Als ich dann die ersten Gebäude von Marsaxlokk (es liegt wunderschön in einer Bucht an der Süd-Ostküste Maltas und der Name setzt sich aus dem arabischen Wort Marsa für Hafen und dem maltesischen Wort Xlokk für Südwind zusammen) erkannte, stieg meine Spannung auf das, was mich dort erwarten würde. Natürlich hatte ich vorher darüber gelesen und schon einige Fotos gesehen, aber es gibt Orte, die einen fast umhauen, wenn man sie real vor Augen hat. Und es war tatsächlich umwerfend. So etwas Fantastisches sah ich bisher selten.

Wir fuhren zunächst durch das kleine Dorf … das war noch nichts Spektakuläres:

Was sich dann aber vor meinen Augen auftat, trieb meinen Herzschlag kräftig in die Höhe und mein Atem stockte für einen Moment: diese strahlenden Farben berauschten meine Sinne. Ich saß am Ufer und murmelte nur: „Mein Gott, ist das schön … ist das traumhaft schön!“ und ich fühlte eine große Dankbarkeit, dass ich dies alles sehen und erleben durfte. Ich blickte träumend in Augenpaare (am Bug der traditionellen Boote – die entweder das Horusauge oder die Augen des Osiris, des ägyptischen Totengottes, darstellen. Diese sollen die Fischer vor Gefahren schützen.), bewunderte die wundervoll bemalten Fischerboote, „Luzzu“ genannt (es gibt sie schon seit Urzeiten), genoss die malerische Umgebung und die anheimelnde Atmosphäre dieses sehr ursprünglichen Fischerdorfes. Die Boote schaukelten dabei sanft im Wind und ich fühlte mich um Jahrzehnte zurückversetzt.

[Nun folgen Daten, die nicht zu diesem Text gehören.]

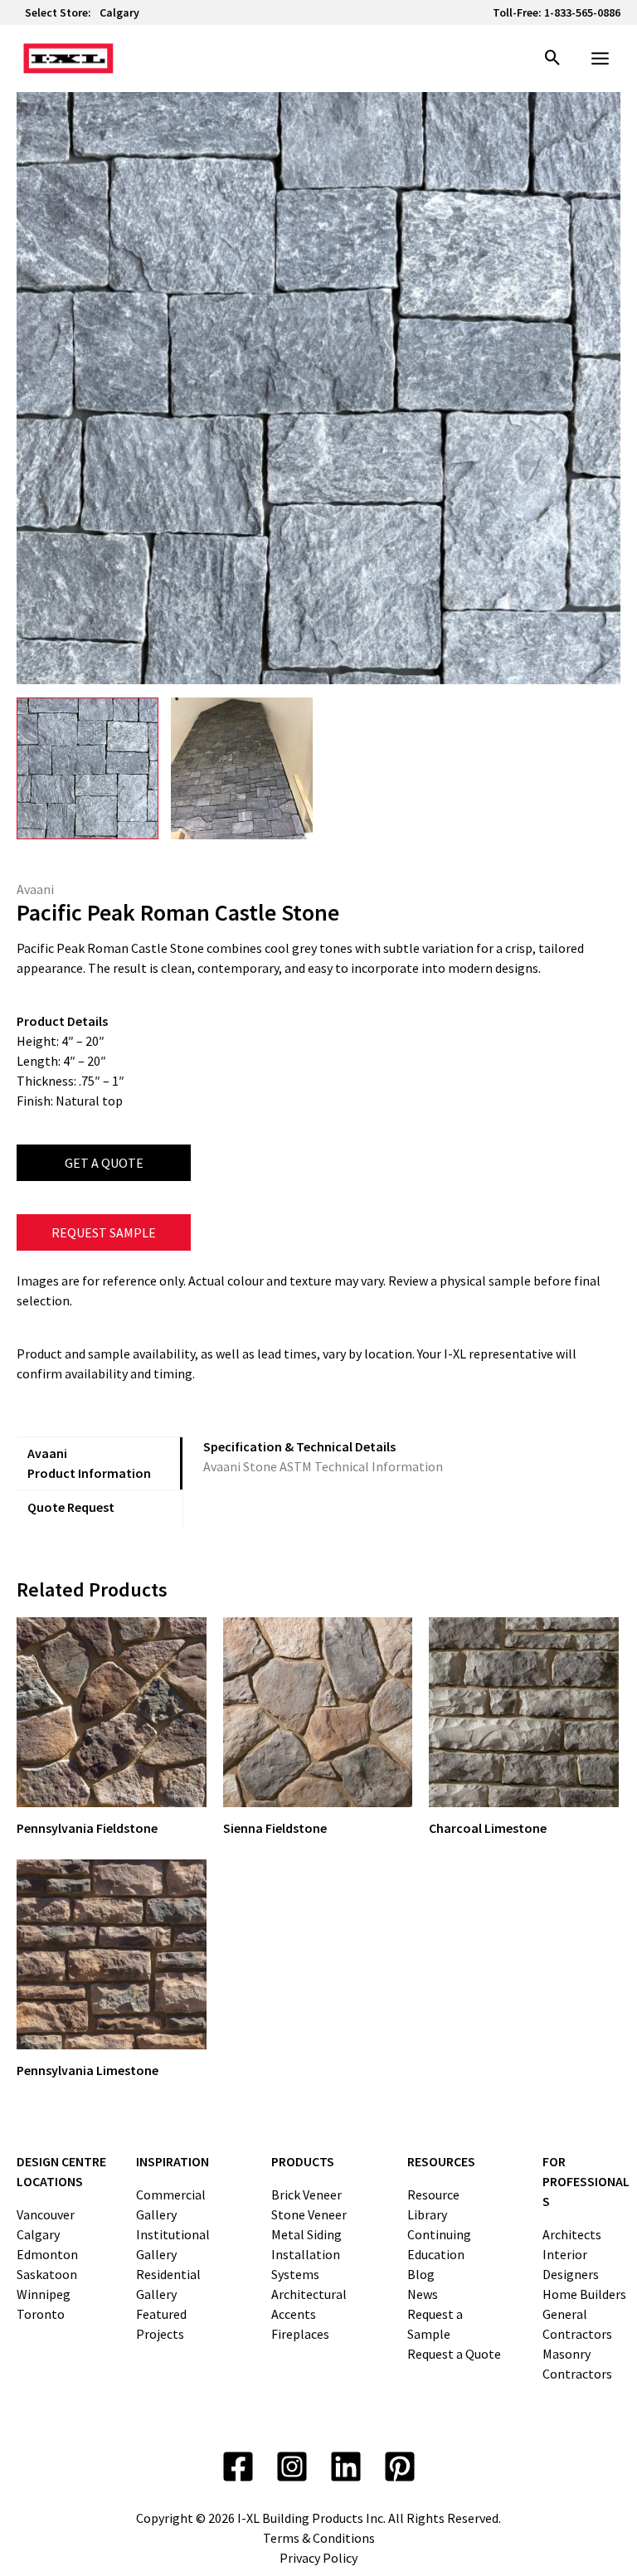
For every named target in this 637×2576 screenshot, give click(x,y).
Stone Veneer (309, 2214)
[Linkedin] (345, 2466)
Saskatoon (47, 2274)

Ein weiteres Highlight war dann noch das köstliche Essen an dieser schönen Uferpromenade: fangfrischer Fisch !

Ich entschied mich für einen gegrillten Fisch, von dem ich kaum etwas wußte und den ich zuvor noch nie gegessen hatte. Ċerna, im Englischen Dusky Grouper genannt. Es ist der Riesen-Zackenbarsch, ein sanfter Riese, der als „Einzelgänger“ in den Höhlen und Riffs rund um Malta umher schwimmt. Sanft ist er allerdings nicht immer, er ist schließlich ein beeindruckender Raubfisch, der bis zu 2,50 Meter lang und bis 360 kg schwer werden kann. Sein Kopf ist sehr groß und sein Mund ganz schön furchterregend.

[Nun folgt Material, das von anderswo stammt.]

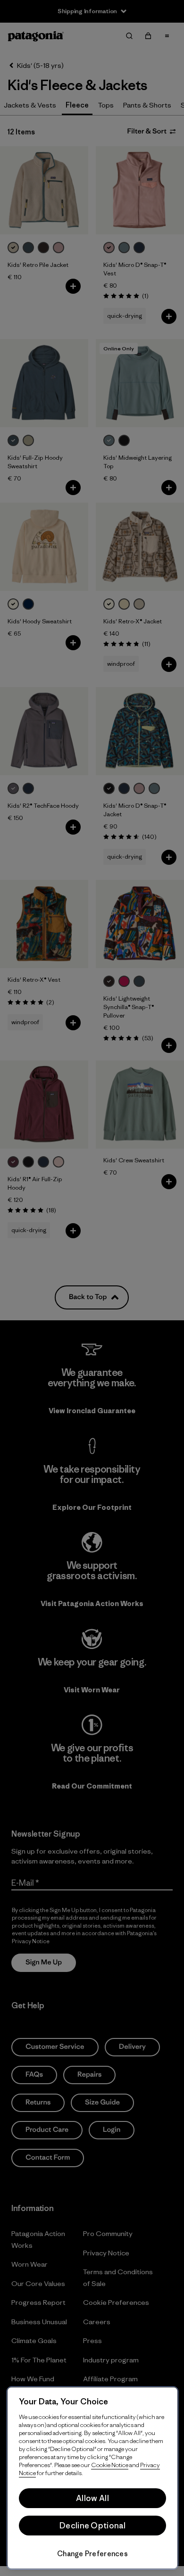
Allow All (92, 2498)
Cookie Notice (109, 2465)
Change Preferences (92, 2553)
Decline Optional (92, 2525)
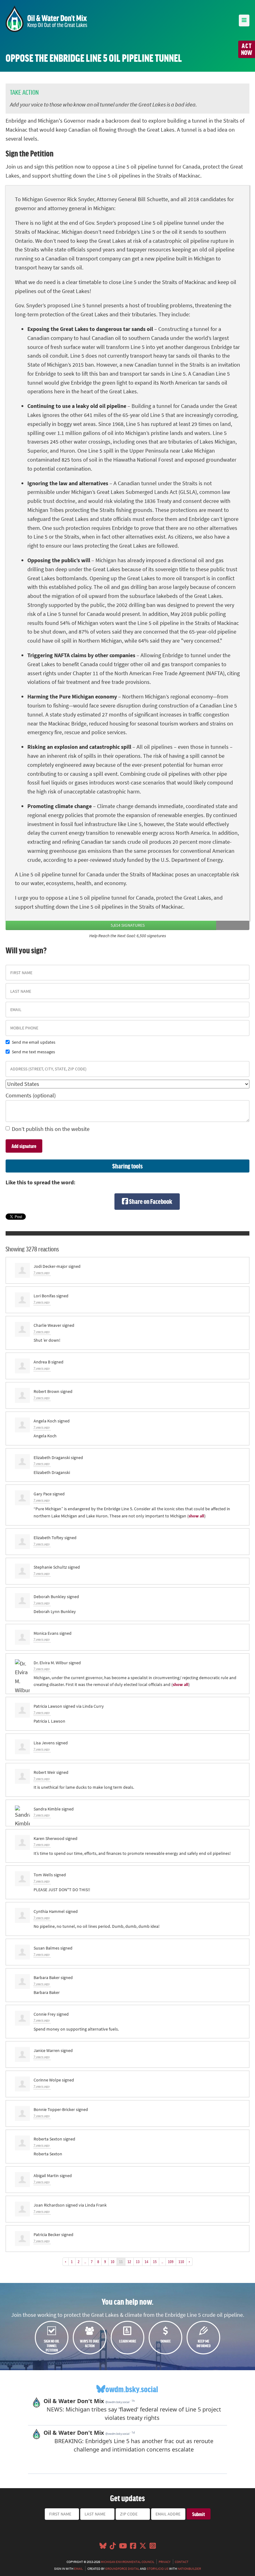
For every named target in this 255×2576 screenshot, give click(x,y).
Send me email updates (33, 1042)
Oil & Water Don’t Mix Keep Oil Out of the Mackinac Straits (46, 19)
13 (138, 2261)
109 (171, 2261)
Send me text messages (33, 1052)
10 (112, 2261)
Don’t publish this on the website (51, 1129)
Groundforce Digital (122, 2568)
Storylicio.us (158, 2568)
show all (196, 1516)
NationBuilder (189, 2568)
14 (146, 2261)
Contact (181, 2561)
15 (155, 2261)
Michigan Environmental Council (127, 2561)
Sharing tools (127, 1165)
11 (121, 2261)
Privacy (164, 2561)
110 (181, 2261)
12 (129, 2261)
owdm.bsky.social (131, 2388)
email (78, 2568)
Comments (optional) (31, 1095)
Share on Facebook (150, 1201)
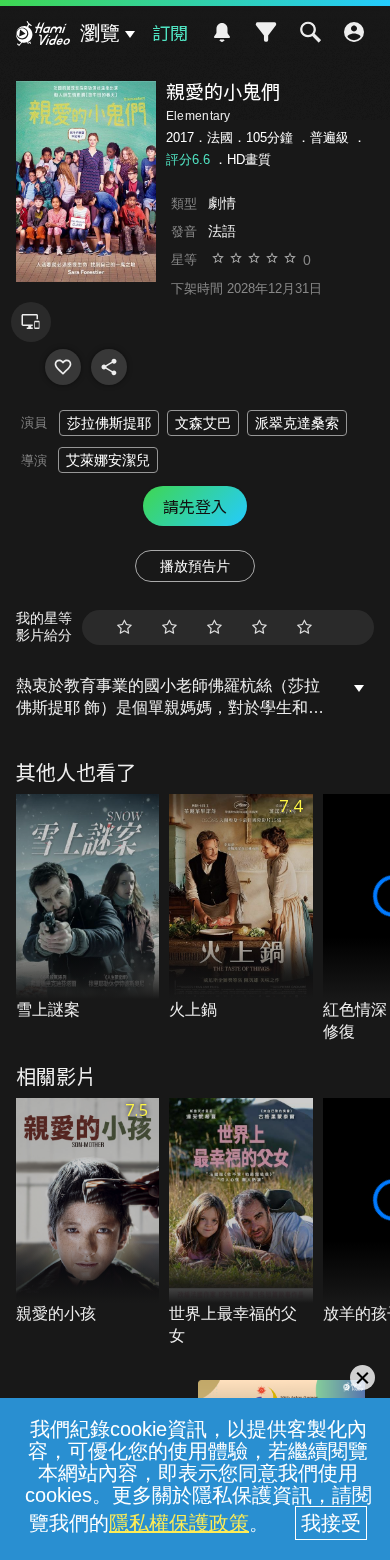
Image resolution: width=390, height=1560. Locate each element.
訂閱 (170, 32)
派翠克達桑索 (297, 423)
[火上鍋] (241, 908)
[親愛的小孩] (88, 1212)
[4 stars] (259, 627)
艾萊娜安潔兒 (108, 460)
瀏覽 (100, 33)
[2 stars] (169, 627)
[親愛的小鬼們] (63, 367)
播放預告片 (195, 566)
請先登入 (195, 506)
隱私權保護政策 (179, 1523)
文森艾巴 (203, 423)
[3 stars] (214, 627)
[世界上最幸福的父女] (241, 1223)
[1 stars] (124, 627)
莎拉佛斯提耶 (109, 423)
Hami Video (43, 36)
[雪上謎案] (88, 908)
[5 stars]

(Bildquelle:Ruth Rudolph  / pixelio.de)

Auf dem Teller allerdings machte er mir keine Angst und schmeckte sehr, sehr köstlich.

Dazu gab es ein maltesisch gewürztes Gemüse: im Ofen gebackene/gegrillte Kartoffeln, Zucchini und Auberginen und natürlich Salat. War auch sehr lecker.

IHR habe ich auch etwas vom köstlichen Fisch abgegeben – ich glaube sie sehnte sich sehr nach einem leckeren Bissen   🙂

Doch auch hier nicht zu vergessen:


ein knuspriges Bauernbrot, das mit Tomatenpüree, Knoblauch, Zwiebeln, Zucchini, Kapern und Oliven belegt ist und dazu natürlich einen maltesischen Wein: mhhhh …. köstlich!

Beim maltesischen Wein sollte man aufpassen, dass dieser auch tatsächlich auf Malta hergestellt wurde bzw. die Trauben auf diesem Land gewachsen sind.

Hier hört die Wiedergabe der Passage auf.